*** Begin section ***
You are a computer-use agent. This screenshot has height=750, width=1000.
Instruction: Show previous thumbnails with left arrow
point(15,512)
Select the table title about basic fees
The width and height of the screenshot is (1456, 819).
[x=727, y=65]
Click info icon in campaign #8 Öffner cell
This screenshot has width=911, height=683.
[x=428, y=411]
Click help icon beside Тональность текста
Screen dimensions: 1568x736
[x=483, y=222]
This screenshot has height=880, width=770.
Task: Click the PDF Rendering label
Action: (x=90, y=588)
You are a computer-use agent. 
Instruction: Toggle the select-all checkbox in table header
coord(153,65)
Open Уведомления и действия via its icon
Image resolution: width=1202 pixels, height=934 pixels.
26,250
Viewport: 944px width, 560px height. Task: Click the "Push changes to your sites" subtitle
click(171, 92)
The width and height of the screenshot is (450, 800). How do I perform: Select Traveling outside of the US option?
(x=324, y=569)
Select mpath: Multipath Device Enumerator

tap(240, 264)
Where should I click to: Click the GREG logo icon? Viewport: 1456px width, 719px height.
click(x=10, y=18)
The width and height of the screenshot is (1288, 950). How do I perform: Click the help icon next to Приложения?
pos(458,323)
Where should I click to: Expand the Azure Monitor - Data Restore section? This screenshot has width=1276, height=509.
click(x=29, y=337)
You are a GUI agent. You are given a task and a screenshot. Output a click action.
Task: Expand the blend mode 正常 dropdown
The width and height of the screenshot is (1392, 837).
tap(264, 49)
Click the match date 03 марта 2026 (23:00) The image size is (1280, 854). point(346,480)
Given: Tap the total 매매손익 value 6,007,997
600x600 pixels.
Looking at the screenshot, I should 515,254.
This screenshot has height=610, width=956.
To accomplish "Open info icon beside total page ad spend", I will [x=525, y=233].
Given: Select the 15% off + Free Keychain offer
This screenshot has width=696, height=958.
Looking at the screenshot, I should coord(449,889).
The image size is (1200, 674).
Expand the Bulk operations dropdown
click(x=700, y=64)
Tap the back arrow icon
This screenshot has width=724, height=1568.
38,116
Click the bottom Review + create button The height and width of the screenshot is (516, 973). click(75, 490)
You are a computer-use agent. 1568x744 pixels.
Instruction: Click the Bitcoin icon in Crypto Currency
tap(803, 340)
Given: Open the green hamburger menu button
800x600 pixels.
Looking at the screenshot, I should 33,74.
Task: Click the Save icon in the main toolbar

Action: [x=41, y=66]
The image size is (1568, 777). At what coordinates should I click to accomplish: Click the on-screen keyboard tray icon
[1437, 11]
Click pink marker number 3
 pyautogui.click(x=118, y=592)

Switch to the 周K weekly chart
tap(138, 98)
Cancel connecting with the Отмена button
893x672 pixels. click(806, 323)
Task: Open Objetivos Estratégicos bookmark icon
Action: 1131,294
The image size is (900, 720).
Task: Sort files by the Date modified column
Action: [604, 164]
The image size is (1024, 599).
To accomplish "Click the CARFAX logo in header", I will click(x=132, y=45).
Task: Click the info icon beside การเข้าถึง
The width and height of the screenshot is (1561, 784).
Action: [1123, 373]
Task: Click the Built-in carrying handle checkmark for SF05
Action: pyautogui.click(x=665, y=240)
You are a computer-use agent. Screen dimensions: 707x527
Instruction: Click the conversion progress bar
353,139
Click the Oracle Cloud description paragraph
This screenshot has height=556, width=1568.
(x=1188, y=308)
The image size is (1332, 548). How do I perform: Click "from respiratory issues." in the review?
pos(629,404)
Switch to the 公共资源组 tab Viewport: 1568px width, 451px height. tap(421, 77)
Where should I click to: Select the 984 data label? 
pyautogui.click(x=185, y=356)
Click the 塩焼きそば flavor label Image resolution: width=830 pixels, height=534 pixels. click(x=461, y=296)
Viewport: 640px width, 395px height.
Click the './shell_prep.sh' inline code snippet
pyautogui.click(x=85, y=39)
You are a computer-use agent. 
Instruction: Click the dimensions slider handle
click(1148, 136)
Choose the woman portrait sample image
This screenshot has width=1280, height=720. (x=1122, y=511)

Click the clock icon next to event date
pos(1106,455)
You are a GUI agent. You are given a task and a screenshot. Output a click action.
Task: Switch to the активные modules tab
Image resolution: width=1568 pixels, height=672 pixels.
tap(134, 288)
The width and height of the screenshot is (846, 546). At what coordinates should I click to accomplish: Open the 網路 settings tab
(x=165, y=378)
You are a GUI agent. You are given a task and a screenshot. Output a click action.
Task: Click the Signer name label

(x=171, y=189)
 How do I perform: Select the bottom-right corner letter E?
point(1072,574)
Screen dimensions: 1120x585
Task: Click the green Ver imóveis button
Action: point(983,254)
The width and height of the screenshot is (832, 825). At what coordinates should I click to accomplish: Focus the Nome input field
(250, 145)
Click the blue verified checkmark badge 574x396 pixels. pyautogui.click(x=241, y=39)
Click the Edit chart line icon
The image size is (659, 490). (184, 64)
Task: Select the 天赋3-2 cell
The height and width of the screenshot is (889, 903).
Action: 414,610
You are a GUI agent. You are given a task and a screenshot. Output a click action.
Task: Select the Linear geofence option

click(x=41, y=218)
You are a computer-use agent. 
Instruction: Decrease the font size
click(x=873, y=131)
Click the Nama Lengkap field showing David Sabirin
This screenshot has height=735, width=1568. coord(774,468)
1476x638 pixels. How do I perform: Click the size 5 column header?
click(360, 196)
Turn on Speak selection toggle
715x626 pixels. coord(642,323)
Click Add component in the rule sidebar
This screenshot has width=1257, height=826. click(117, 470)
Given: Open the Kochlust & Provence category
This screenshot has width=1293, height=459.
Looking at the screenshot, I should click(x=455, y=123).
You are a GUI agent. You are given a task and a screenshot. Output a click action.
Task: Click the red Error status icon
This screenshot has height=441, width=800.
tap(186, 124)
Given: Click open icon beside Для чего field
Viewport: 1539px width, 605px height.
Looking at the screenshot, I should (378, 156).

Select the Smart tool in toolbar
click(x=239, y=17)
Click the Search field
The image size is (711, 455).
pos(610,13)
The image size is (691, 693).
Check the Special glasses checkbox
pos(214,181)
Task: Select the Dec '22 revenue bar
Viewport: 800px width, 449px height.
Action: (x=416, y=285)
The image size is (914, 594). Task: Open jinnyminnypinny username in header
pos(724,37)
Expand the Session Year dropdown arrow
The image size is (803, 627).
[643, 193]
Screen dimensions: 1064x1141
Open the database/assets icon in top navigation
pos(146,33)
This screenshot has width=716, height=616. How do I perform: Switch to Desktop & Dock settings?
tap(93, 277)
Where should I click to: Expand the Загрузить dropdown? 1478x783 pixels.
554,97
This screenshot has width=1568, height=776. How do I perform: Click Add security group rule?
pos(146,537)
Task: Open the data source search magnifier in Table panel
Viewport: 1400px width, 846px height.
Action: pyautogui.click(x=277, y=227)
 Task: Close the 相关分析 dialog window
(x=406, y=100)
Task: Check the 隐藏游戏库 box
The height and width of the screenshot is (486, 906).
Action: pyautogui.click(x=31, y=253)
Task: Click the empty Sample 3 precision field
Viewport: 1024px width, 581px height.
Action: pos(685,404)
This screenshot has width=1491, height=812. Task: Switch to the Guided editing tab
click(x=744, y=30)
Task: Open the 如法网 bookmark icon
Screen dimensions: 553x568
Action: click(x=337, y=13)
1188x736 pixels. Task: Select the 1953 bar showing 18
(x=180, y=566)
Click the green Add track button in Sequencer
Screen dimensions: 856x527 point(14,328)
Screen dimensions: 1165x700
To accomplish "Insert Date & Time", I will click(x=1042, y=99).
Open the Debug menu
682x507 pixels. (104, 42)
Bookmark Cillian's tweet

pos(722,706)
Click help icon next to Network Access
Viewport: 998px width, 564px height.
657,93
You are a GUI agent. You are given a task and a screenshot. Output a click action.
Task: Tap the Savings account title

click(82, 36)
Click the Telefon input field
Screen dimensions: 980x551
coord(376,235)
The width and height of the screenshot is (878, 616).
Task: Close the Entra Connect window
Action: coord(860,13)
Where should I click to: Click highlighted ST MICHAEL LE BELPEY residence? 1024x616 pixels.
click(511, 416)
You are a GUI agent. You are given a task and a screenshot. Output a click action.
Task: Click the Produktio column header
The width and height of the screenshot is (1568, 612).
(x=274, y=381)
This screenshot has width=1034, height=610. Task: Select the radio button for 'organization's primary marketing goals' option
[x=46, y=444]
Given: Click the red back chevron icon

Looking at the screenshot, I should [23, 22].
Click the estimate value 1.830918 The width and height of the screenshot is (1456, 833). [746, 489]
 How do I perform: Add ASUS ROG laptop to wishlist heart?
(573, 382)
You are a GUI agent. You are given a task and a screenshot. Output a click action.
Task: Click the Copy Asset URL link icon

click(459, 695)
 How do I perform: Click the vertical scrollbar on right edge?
*** End section ***
What is needed is an exact repetition of the lines from the first line of the records through the line containing "Select the table title about basic fees", both ends included, and nothing more.

• _ANSWER SPACE_
You are a computer-use agent. This screenshot has height=750, width=1000.
Instruction: Show previous thumbnails with left arrow
point(15,512)
Select the table title about basic fees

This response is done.